Tuesday, December 21, 2010

Carols are Mellifluous and Euphonious Accolades of Christ in Twilight

 The term, “Christmas carol”, originates from England. According to this English story, a young girl named Carol got lost in the streets of London on a cold winter night. In an attempt to find her, her friends went from house to house similar to the way we do during Christmas. After this episode, the term “Christmas carol” became widespread.

The more pragmatic explanation is that the word, “carol”, comes from the Greek dance, “Choraulein”, which is accompanied by flutes. Later, the Frenchmen replaced the flutes with singing and named it, “caroller”, which means, “to dance around in a circle”.
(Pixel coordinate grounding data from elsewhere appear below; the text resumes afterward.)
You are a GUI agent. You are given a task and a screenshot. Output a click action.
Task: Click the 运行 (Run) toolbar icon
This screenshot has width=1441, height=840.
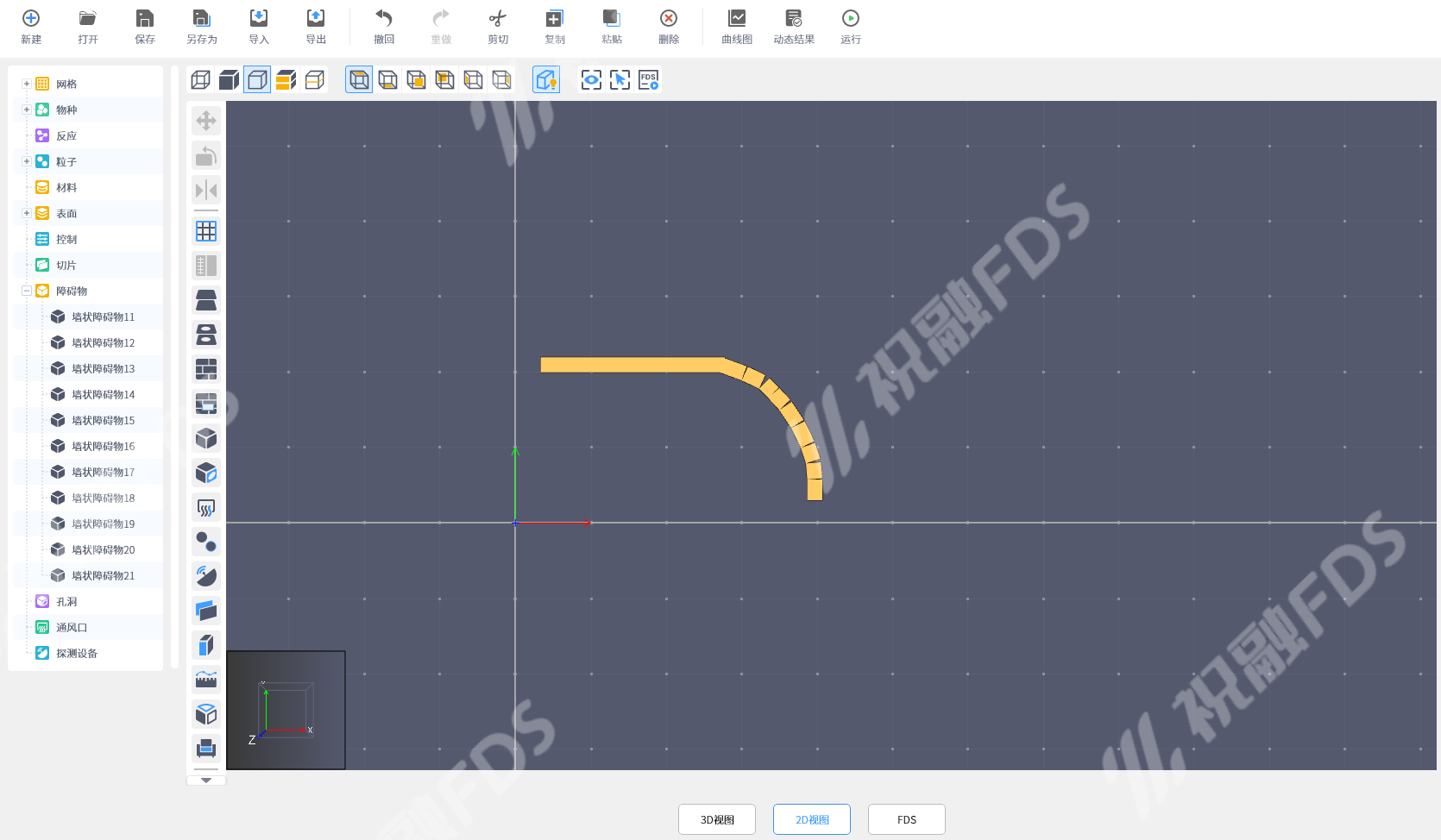pos(850,27)
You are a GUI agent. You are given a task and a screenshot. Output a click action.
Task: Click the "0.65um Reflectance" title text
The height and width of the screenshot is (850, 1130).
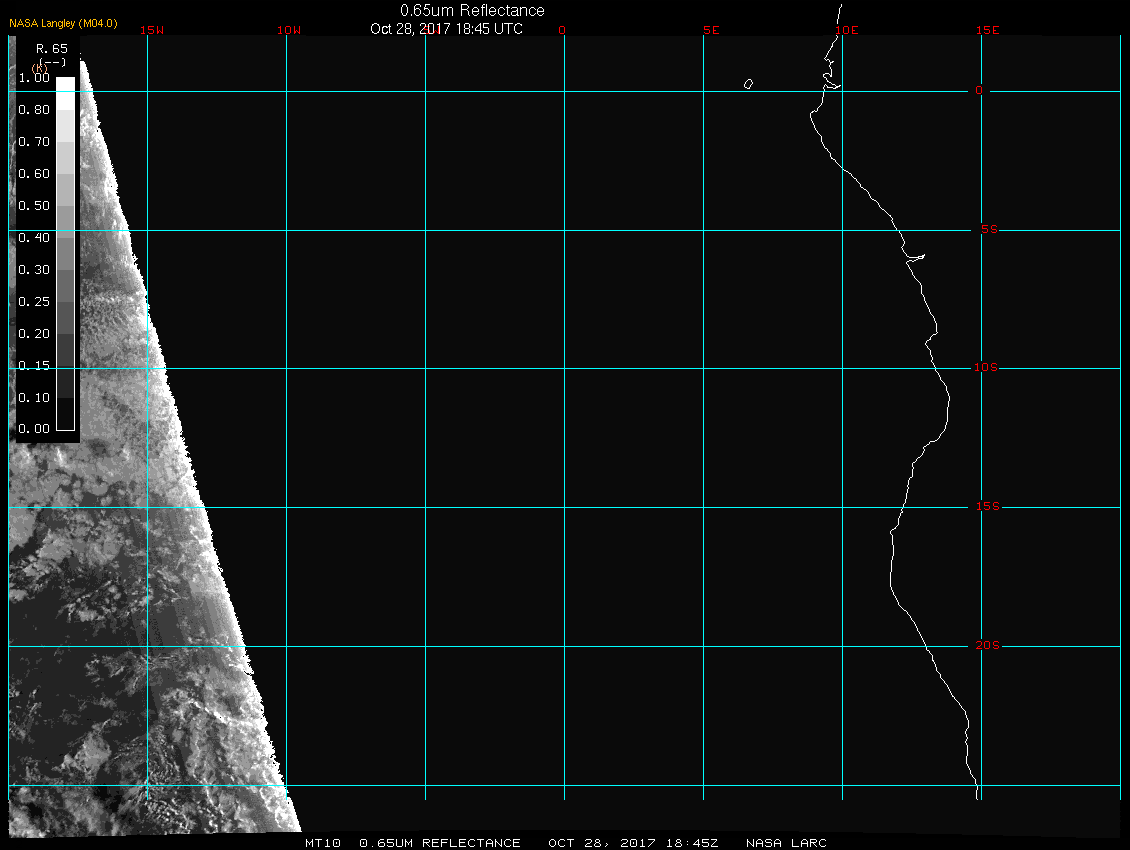pyautogui.click(x=472, y=10)
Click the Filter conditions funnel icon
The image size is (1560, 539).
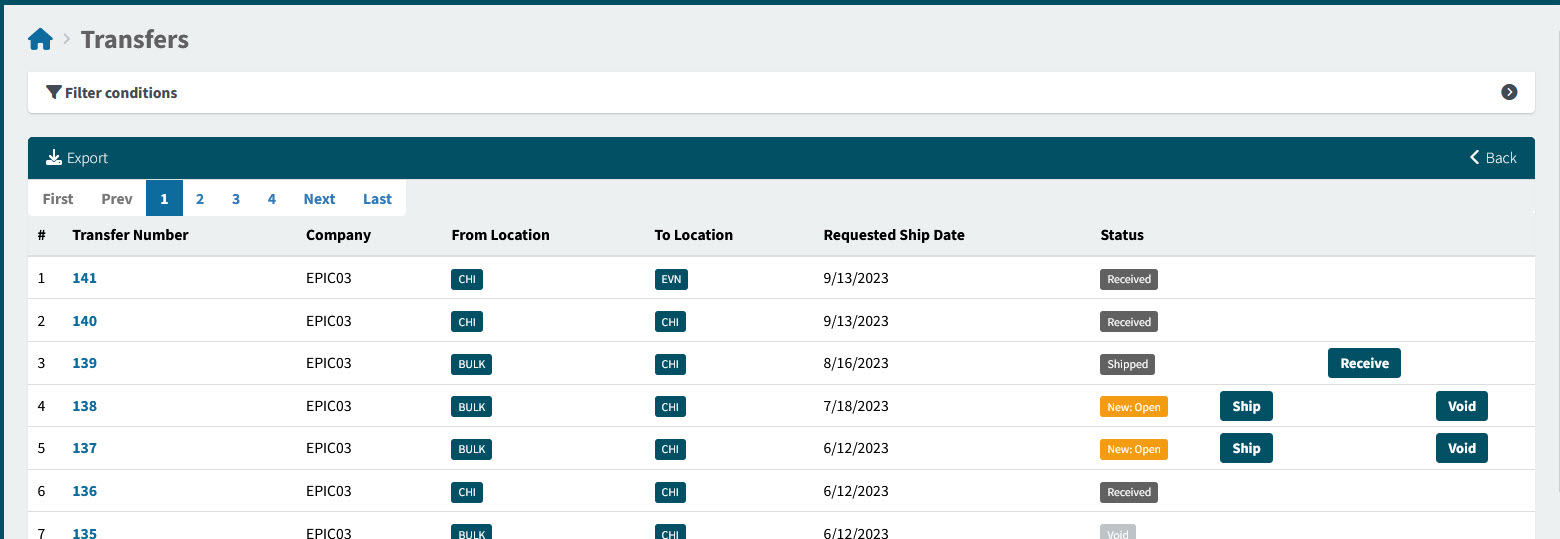click(x=54, y=92)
The tradition of singing carols can be traced back to the monk, St. Francis of Assisi. He introduced the singing of carols in church ceremonies. Today, each country has its own traditions in connection with Christmas carols. In many places, people walk from house to house and sing at Christmas time; in other places, Christmas carols are sung in church.

Many people probably also think about modern songs like “White Christmas”, when they think of Christmas carols. However, there is a distinction between a Christmas carol and a Christmas song. A Christmas Carol has a fairly rapid, regular beat, which would, therefore, exclude a meandering, crooning song such as “White Christmas”. Christmas carols can often be sung by a choir and usually have simple and straightforward rhythms. This is rarely the case for pop and rock songs, which often have more complex compositions.

The world’s most famous Christmas carol is "Silent night". “Jingle Bells” was originally named, “One-Horse Open Sleigh”, and was written for Thanksgiving, not for Christmas.

Charles Dickens’s story, "A Christmas Carol", is the world’s most read Christmas story.